▸ Task requirements:
Give only the number of lines in the data that contain the word "computer".

Stored items
■ ■ ■ ■ ■
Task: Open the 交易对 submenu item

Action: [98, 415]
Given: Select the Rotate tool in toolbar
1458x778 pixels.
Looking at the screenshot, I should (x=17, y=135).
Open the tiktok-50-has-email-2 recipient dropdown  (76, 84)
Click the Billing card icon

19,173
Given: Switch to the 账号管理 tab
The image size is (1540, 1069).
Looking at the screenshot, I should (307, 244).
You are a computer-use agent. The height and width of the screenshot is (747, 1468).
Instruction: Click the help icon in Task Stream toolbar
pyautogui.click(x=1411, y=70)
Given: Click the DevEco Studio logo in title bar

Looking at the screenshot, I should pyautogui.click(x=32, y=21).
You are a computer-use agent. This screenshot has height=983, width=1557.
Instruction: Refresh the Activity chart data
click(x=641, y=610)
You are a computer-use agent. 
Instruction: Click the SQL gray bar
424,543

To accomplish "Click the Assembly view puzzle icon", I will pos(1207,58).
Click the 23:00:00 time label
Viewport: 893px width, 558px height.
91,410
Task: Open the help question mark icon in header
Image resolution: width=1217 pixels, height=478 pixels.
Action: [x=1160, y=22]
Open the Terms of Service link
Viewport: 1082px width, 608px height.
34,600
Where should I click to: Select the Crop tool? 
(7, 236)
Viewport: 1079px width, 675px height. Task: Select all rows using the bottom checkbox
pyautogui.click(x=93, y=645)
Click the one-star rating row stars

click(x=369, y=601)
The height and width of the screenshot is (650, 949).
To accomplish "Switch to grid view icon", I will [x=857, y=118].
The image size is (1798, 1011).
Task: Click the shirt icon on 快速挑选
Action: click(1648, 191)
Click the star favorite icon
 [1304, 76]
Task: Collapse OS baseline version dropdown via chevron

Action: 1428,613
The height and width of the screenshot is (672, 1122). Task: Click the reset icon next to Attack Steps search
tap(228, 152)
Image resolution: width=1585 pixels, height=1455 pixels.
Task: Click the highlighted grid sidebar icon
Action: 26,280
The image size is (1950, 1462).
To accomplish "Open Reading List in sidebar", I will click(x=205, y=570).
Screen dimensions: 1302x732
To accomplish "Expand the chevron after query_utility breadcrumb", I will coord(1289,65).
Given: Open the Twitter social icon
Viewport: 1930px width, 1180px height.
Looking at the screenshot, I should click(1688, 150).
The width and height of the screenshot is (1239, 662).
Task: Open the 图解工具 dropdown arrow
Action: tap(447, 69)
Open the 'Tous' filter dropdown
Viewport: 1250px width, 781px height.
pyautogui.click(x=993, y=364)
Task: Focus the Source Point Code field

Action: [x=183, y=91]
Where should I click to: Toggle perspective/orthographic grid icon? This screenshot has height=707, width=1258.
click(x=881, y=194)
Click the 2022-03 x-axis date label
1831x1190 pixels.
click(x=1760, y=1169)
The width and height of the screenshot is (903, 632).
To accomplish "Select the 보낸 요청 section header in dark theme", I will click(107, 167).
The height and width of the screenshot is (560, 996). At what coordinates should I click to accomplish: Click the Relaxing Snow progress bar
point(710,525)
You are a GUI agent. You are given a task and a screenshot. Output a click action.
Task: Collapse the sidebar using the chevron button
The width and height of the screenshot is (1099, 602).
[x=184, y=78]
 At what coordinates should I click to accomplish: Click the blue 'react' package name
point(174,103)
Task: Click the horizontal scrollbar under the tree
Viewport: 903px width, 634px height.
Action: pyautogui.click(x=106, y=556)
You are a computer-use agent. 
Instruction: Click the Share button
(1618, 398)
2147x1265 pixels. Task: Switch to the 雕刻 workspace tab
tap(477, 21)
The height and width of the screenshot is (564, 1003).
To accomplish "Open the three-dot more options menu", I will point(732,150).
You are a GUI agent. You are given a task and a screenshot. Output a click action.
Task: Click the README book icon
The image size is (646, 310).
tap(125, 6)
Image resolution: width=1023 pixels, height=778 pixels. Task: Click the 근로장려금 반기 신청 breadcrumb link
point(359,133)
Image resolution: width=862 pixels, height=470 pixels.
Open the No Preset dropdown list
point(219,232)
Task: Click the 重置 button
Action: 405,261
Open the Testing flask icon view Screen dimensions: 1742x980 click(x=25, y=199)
■ ■ ■ ■ ■
▸ Answer to this task:
4